If you're thinking about slowing down AND speeding up frames, you have to think carefully about whether you mean rendering or animation frames in each case. In this example, render throttling for simple animations is combined with animation acceleration, for any cases when frames might be dropped in a potentially slow animation.
To accelerate the animation, rotations are performed repeatedly in a loop. Such a loop is not too slow compared with the option of doing trig with an adaptive rotation angle; just be careful what you put inside any loop that actually takes longer to execute, the lower the FPS. This loop takes far less than an extra frame to complete, for each frame-drop that it accounts for, so it's reasonably safe.

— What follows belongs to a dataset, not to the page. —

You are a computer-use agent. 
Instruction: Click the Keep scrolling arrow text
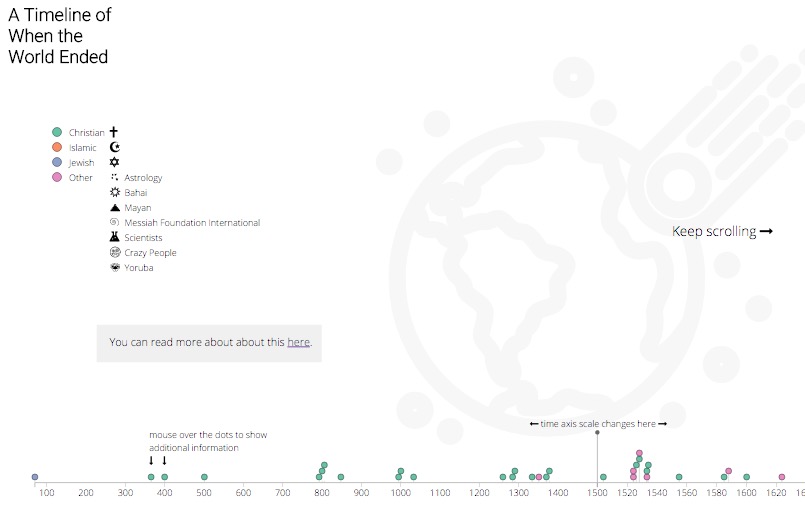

int xSt, ySt, xCr, yCr, msM = 0, msOld = 0;
bool dragging = false, spin = false, moving = false;
glm::mat4 mouseRot(1.0f), continRot(1.0f);
float twoOvHght; // Set in reshape()
glm::mat4 mouseRotate(bool slow) {
glm::vec3 axis(twoOvHght * (yCr - ySt), twoOvHght * (xCr - xSt), 0); // Perpendicular to mouse motion
float len = glm::length(axis);
if (slow) { // Slow rotation; divide angle by mouse-delay in milliseconds; it is multiplied by frame delay to speed it up later
int msP = msM - msOld;
len /= (msP != 0 ? msP : 1);
}
if (len != 0) axis = glm::normalize(axis); else axis = glm::vec3(0.0f, 0.0f, 1.0f);
return rotate(axis, cosf(len), sinf(len));
}
void mouseMotion(int x, int y) {
moving = (xCr != x) | (yCr != y);
if (dragging & moving) {
xSt = xCr; xCr = x; ySt = yCr; yCr = y; msOld = msM; msM = glutGet(GLUT_ELAPSED_TIME);
mouseRot = mouseRotate(false) * mouseRot;
}
}
void mouseButton(int button, int state, int x, int y) {
if (button == 0) {
if (state == 0) {
dragging = true; moving = false; spin = false;
xCr = x; yCr = y; msM = glutGet(GLUT_ELAPSED_TIME);
glutPostRedisplay();
} else {
dragging = false; spin = moving;
if (spin) continRot = mouseRotate(true);
}
}
}
And then later...
bool fxFPS = false;
int T = 0, ms = 0;
const int fDel = 20;
void display() {
ms = glutGet(GLUT_ELAPSED_TIME);
if (T <= ms) { T = ms + fDel;
for (int lp = 0; lp < fDel; lp++) {
orient = rotY * orient; orientCu = rotX * rotY * orientCu; // Auto-rotate two orientation quaternions
if (spin) mouseRot = continRot * mouseRot; // Track rotation from thowing action by mouse
}
orient1 = glm::mat4_cast(orient); orient2 = glm::mat4_cast(orientCu);
}
// Top secret animation code that will make me rich goes here
glutSwapBuffers();
if (spin | dragging) { if (fxFPS) while (glutGet(GLUT_ELAPSED_TIME) < T); glutPostRedisplay(); } // Fast, repeated updates of the screen
}
Enjoy throwing things around an axis; I find that most people do. Notice that the fps affects nothing whatsoever, in the interface or the rendering. I've minimised the use of divisions, so comparisons should be nice and accurate, and any inaccuracy in the clock does not accumulate unnecessarily.
Syncing of multiplayer games is another 18 conversations, I would judge.